Le Grand-Cercle du boulevard

Chronique historique

par Sylvain Bertoldi, conservateur en chef des Archives d'Angers

Vivre à Angers n° 193, février 1996

Avec le théâtre et le cirque-théâtre, le Grand Cercle du boulevard de Saumur (actuel boulevard Foch) était le troisième monument d'un trio qui représentait les ambitions d'Angers, "Athènes de l'Ouest". Comme le premier, c'était une oeuvre typiquement Second Empire.

Les cercles

Depuis le XVIIIe siècle, et surtout le début du siècle suivant, la mode était aux cercles de sociabilité, à la façon anglaise. Tandis que les classes modestes de la société angevine se réunissaient en "sociétés" de boule de fort, la bourgeoisie et la noblesse fondaient des cercles. On pouvait, dans leurs salons, passer d'agréables soirées : lire, converser, danser, écouter de la musique et des conférences, emprunter des livres… Chacun possédait une sensibilité particulière. Il y avait le cercle de l'Industrie, celui des Nobles, ceux du Commerce, des Arts, de la rue Saint-Aubin.

Ce dernier, à la recherche d'un nouveau local, a l'idée d'acquérir l'hôtel particulier mis en vente par le comte de Gibot, rue Saint-Blaise. Le cercle du Commerce, présidé par Mordret, décide alors de se joindre au premier. Les deux cercles fusionnent le 6 janvier 1854, sous le nom de Cercle du Boulevard, dont Alfred Voisin, receveur général des finances de Maine-et-Loire, prend la présidence. Parmi les membres, issus principalement des professions libérales et du commerce, on note l'avocat Allain-Targé, l'ancien ministre Falloux, Blavier ingénieur des mines et futur maire d'Angers, Jules Guitton avocat (futur maire également), le maire Duboys, Alfred Bazin (père de René Bazin), l'archiviste Marchegay, les horticulteurs Louis et André Leroy, les négociants Richou et François Besnard (oncle de Julien Bessonneau), le banquier Laurent Bougère, Dauban directeur du Musée…

Le 5 février 1854, le cercle des Arts rejoint celui du Boulevard et tous décident unanimement la construction d'un fringant bâtiment, à l'angle du boulevard de Saumur et de la rue Saint-Julien. Le concours est ouvert le 17 février et tout va très vite. Dix projets sont exposés publiquement le 1er avril. Le 10 juin, le projet de Charles Chesneau, d'ailleurs membre du Cercle (comme son collègue Richard-Delalande), est retenu. Marché est passé avec lui moyennant 120 000 francs. La première pierre est posée le 19 novembre 1854 à l'emplacement des anciens hôtels de Gibot et de Gastines : alors, écrit le chanoine Uzureau en 1912, M. Chesneau se met à l'oeuvre et en quelques mois il fait sortir de terre comme par enchantement cette construction splendide que les étrangers nous envient.

• **LISTE DES TÂCHES**:
1 – D'après la chronique sur le Grand Cercle du boulevard, quel projet a été retenu le 10 juin ?
2 – Poursuivez la chronique sur le Grand Cercle du boulevard à partir de sa dernière phrase.

• **EXTRAIT DE DONNÉES**:
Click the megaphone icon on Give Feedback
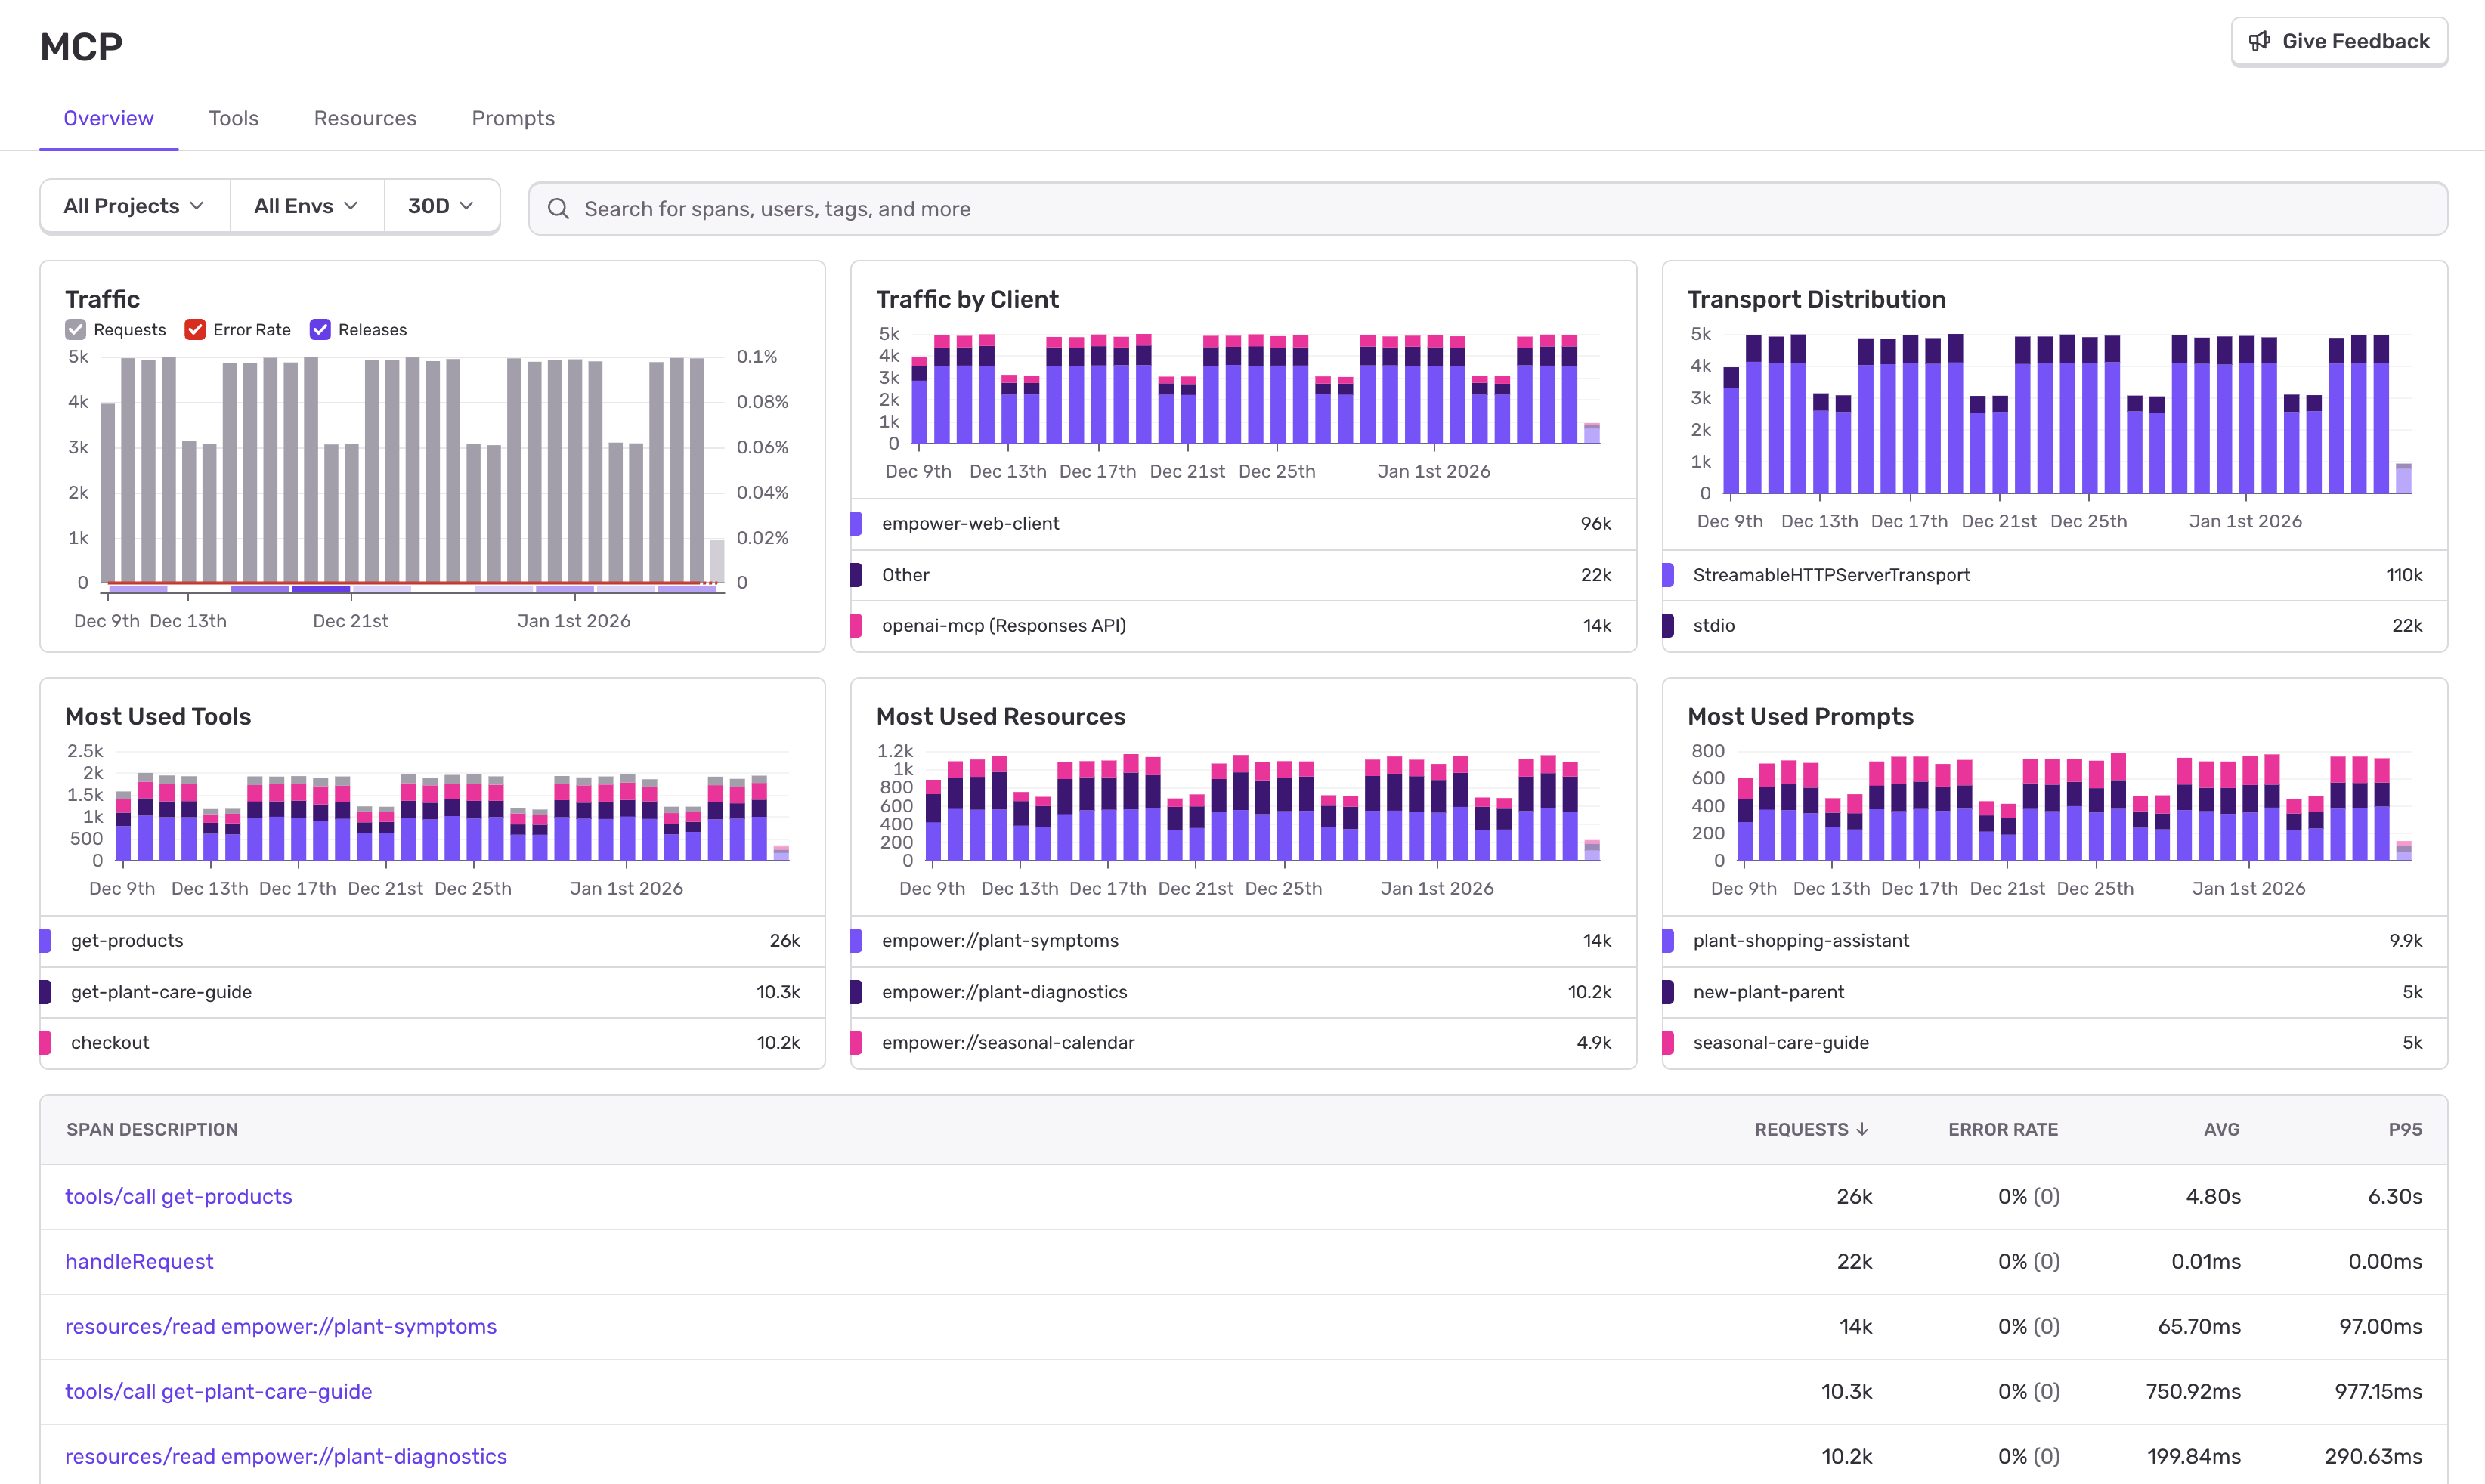Screen dimensions: 2485x1484 click(2261, 41)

• **RÉPONSES AUX TÂCHES**:
1 – Le projet de Charles Chesneau a été retenu le 10 juin.

2 –
Palais de la bourgeoisie

La construction ne détonne pas : elle est élevée sur le modèle des hôtels particuliers qui bordent l'élégant boulevard : bâtiment séparé de la voie publique par un jardin (ici profond de 23 mètres), premier étage noble auquel on accède par un escalier monumental à double volée, grand péristyle à colonnes corinthiennes. Même escalier monumental à double volée à l'intérieur. Au rez-de-chaussée, divers bureaux, une salle presque ovale (presque aveugle aussi) dite la Taverne et le logement du concierge. Au premier, six assez vastes salles, mais surtout une grande salle des fêtes pouvant contenir cinq cents invités.

Ce somptueux édifice de 32 mètres de large sur 35 mètres de long (jusqu'à la rue Saint-Blaise), entièrement élevé sur des fonds privés, est une oeuvre purement angevine. La façade est surmontée d'un groupe sculpté par Hippolyte Maindron, ancien élève de David d'Angers. Un concert et un bal l'inaugurent fastueusement les 28 et 29 décembre 1855. On trouve là le condensé de ce que sera sa vie brillante, jusque dans les années trente de notre siècle. Le succès est acquis immédiatement. D'autres cercles le rejoignent : les officiers, qui occupent la partie droite, avec la salle des fêtes et le cercle des Nobles à la fin de son existence. Aussi est-il dénommé Grand Cercle en 1881.

C'est au Grand Cercle que se développe le mouvement musical qui prélude à la création des concerts populaires. La Société philharmonique dirigée par Mangeon et la Société Sainte-Cécile y donnent de superbes concerts. Dans le public, Jules Bordier et Louis de Romain, qui devaient plus tard se distinguer, apprécient le célèbre quatuor angevin avec le violoniste Cattermole. Beethoven, Mozart, Haydn sont redécouverts par la société angevine. Camille Saint-Saëns et Gounod présentent leur art. Après la fondation de la Société des concerts populaires, c'est le cirque-théâtre qui sert ordinairement d'auditorium.

"L'auberge espagnole"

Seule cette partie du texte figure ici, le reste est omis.